Saved entries
····················
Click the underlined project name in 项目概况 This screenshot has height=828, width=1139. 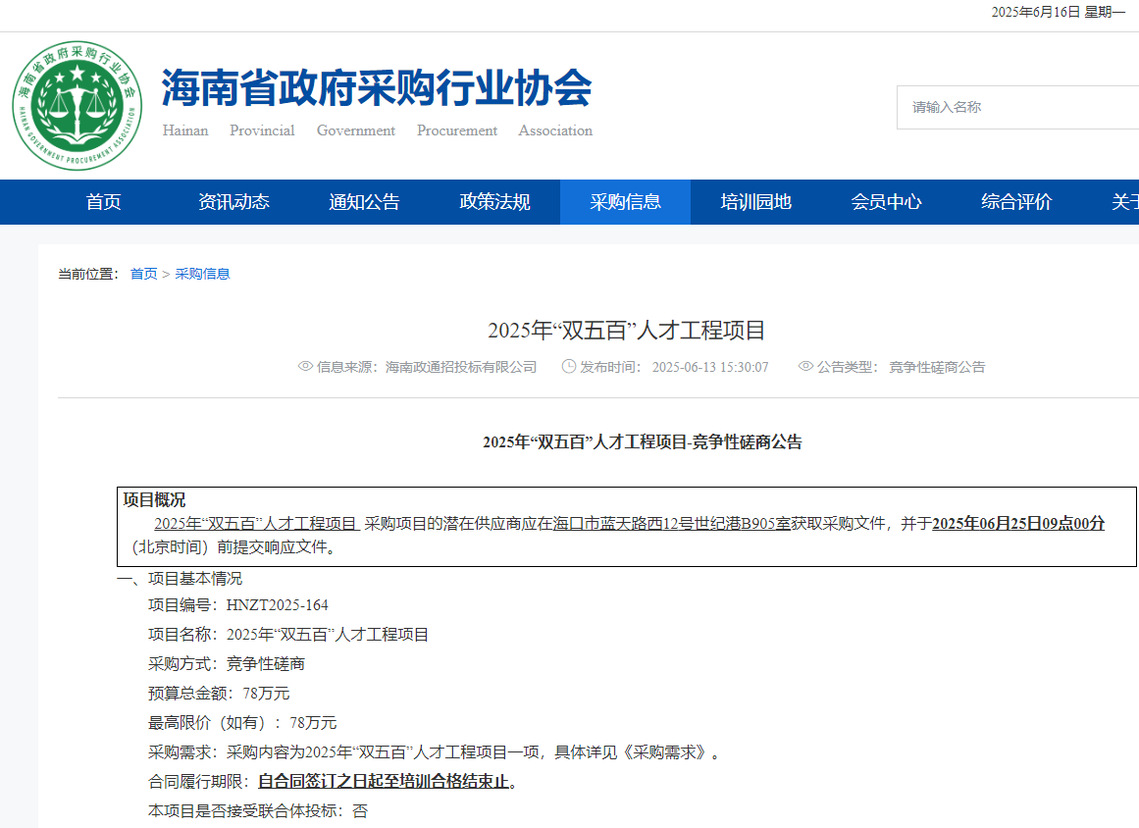point(256,524)
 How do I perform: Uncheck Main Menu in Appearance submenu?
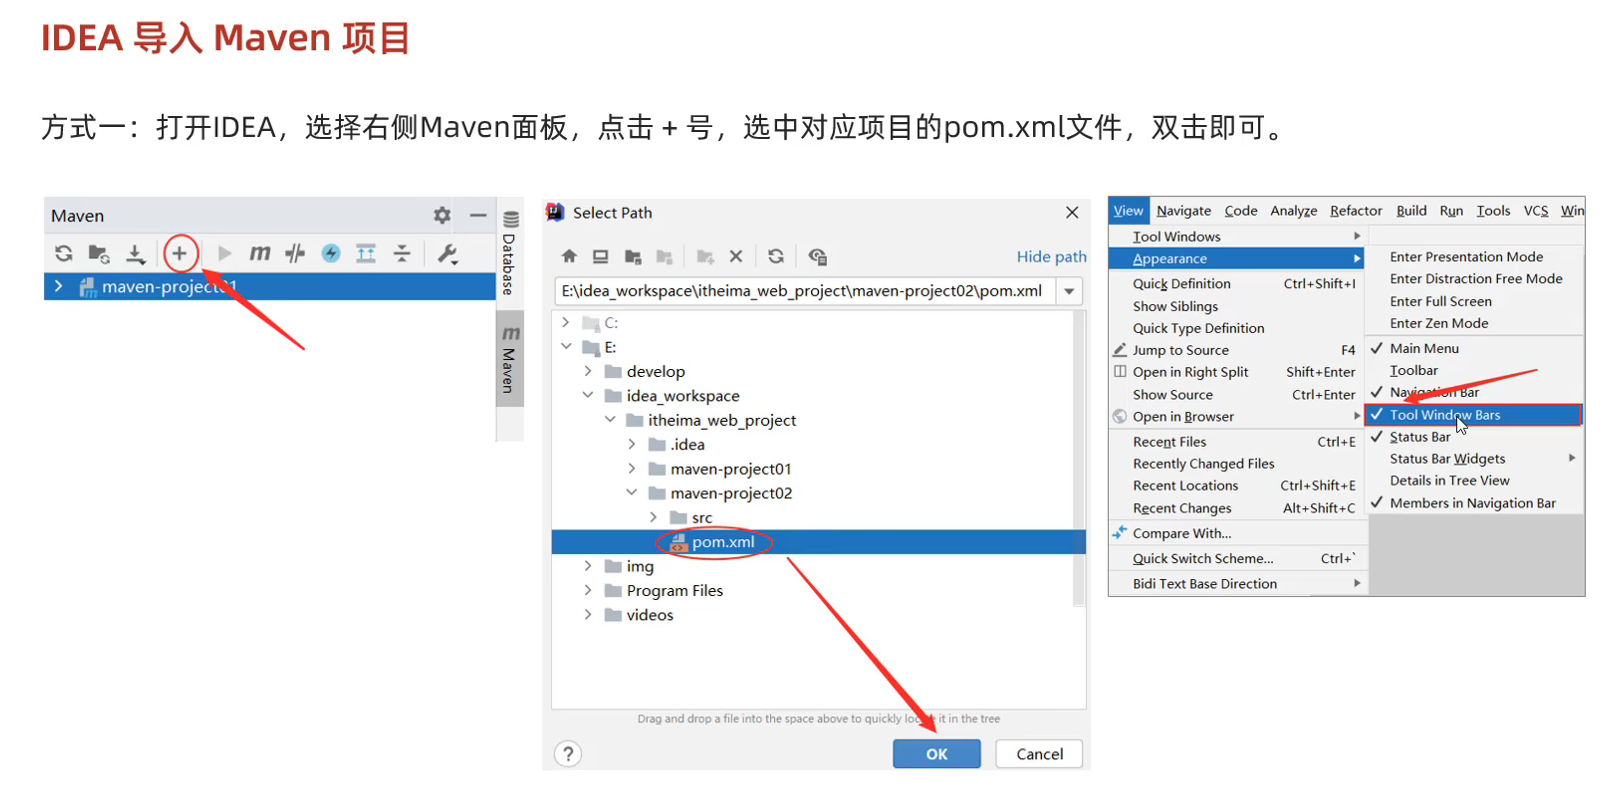pyautogui.click(x=1424, y=349)
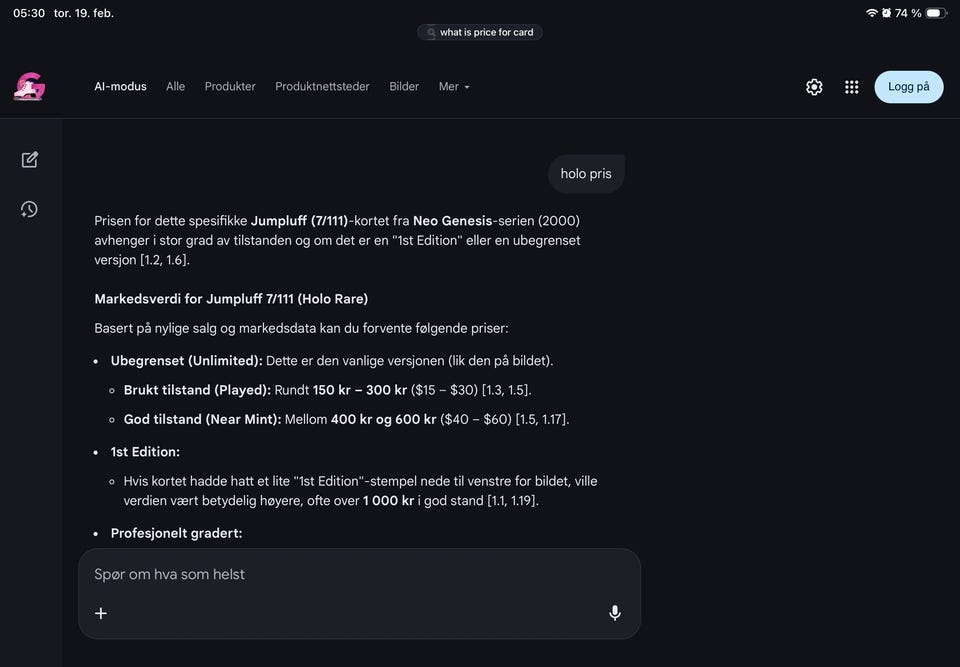
Task: Switch to AI-modus tab
Action: 120,87
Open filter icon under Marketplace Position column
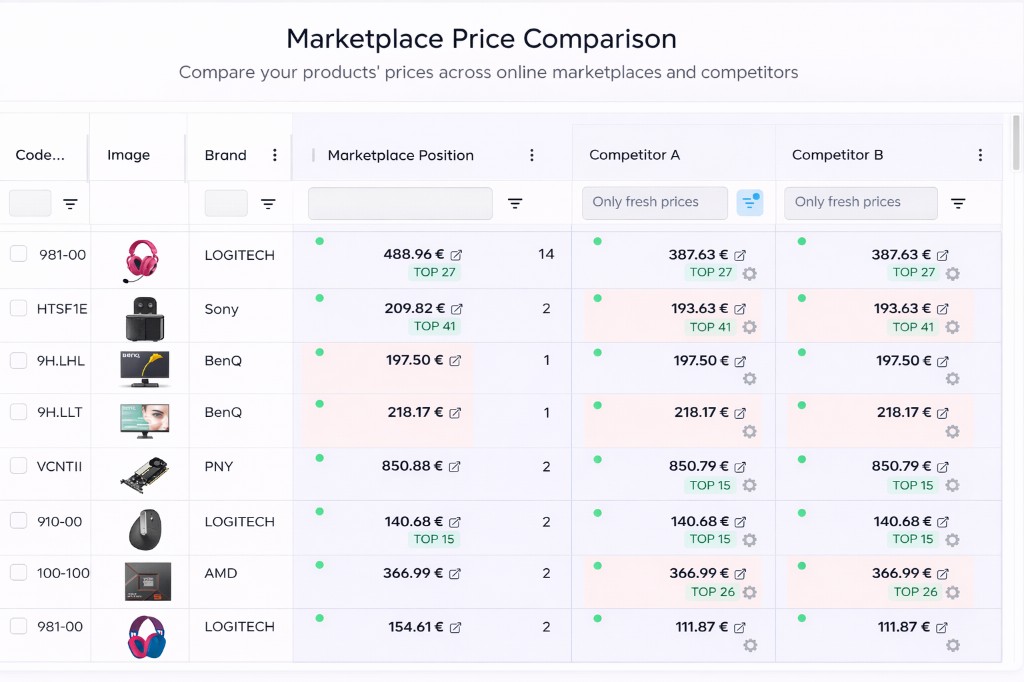 (515, 203)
····················
Task instructions
Where pictures appear, omit them, and transcribe exactly, with nothing else, the lines from the line with "How do I perform: Uncheck" through the final line of the records above, both ends included.

Solved exercise
 How do I perform: Uncheck Main Menu in Appearance submenu?
pyautogui.click(x=1424, y=349)
Task: Switch to AI-modus tab
Action: 120,87
Open filter icon under Marketplace Position column
 (515, 203)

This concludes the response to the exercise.